A Justiça Federal em Brasília validou a multa de R$ 95,8 milhões imposta à Enel, empresa responsável pela distribuição de energia elétrica em São Paulo, pela Agência Nacional de Energia Elétrica (Aneel). A penalidade se refere a falhas registradas no fornecimento de energia no ano de 2021.
A Advocacia-Geral da União (AGU) confirmou a decisão judicial, tendo atuado em nome da Aneel para assegurar a validade da sanção estabelecida pela agência reguladora.
Após a aplicação da multa, a Enel buscou reverter a punição na esfera judicial, argumentando que a penalidade era excessiva e que o devido processo legal não foi respeitado. A concessionária também atribuiu as interrupções de energia a fenômenos climáticos.
Ao analisar o caso, o juiz Renato Coelho Borelli concluiu que não houve falhas no procedimento que levou à aplicação da multa. O despacho, datado de terça-feira (3), foi divulgado hoje pela AGU.
“As deliberações colegiadas foram baseadas em critérios objetivos de fiscalização do serviço de distribuição de energia elétrica, em conformidade com a legislação vigente e os indicadores regulatórios, sem qualquer interferência externa ou objetivo distinto da função sancionadora da agência”, declarou o magistrado.
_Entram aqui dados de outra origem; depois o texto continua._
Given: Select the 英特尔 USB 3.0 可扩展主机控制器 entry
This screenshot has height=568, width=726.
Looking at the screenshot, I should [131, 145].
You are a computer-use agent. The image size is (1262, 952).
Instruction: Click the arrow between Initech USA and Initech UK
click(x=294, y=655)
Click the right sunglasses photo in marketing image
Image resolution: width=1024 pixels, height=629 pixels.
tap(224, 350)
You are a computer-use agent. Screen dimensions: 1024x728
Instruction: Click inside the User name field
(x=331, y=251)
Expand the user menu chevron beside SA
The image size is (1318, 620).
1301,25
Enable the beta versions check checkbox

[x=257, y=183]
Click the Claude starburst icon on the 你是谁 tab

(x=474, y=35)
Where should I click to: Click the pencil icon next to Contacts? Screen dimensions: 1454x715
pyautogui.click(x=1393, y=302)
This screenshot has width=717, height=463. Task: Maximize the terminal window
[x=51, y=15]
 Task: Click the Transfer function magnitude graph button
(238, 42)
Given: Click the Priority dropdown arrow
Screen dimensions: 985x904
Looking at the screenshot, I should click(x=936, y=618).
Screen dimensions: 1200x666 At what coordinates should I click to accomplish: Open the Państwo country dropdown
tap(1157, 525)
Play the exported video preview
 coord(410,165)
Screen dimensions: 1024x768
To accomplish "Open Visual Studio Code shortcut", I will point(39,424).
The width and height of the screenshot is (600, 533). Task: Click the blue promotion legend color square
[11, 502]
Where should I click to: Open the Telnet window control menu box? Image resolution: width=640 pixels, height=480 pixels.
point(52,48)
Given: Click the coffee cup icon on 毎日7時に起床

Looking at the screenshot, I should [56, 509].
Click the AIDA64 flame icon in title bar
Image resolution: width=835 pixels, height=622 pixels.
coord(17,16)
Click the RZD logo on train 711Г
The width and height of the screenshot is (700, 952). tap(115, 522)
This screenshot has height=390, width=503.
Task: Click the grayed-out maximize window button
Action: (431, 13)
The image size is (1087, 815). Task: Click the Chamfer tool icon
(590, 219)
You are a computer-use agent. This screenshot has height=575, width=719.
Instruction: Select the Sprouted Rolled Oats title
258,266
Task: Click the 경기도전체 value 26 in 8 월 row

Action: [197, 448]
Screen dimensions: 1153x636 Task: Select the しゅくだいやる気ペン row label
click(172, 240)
O Advogado-Geral da União, Jorge Messias, comentou a decisão, assegurando que o órgão continuará a proteger os interesses dos consumidores.
“A qualidade do serviço público é um aspecto inegociável. A AGU manterá seu compromisso na defesa dos consumidores e na cobrança do cumprimento dos padrões regulatórios”, afirmou.
Um grupo de trabalho da AGU está investigando os recorrentes apagões ocorridos em São Paulo. Em janeiro deste ano, o presidente Luiz Inácio Lula da Silva instruiu o órgão a avaliar as medidas tomadas pela Enel.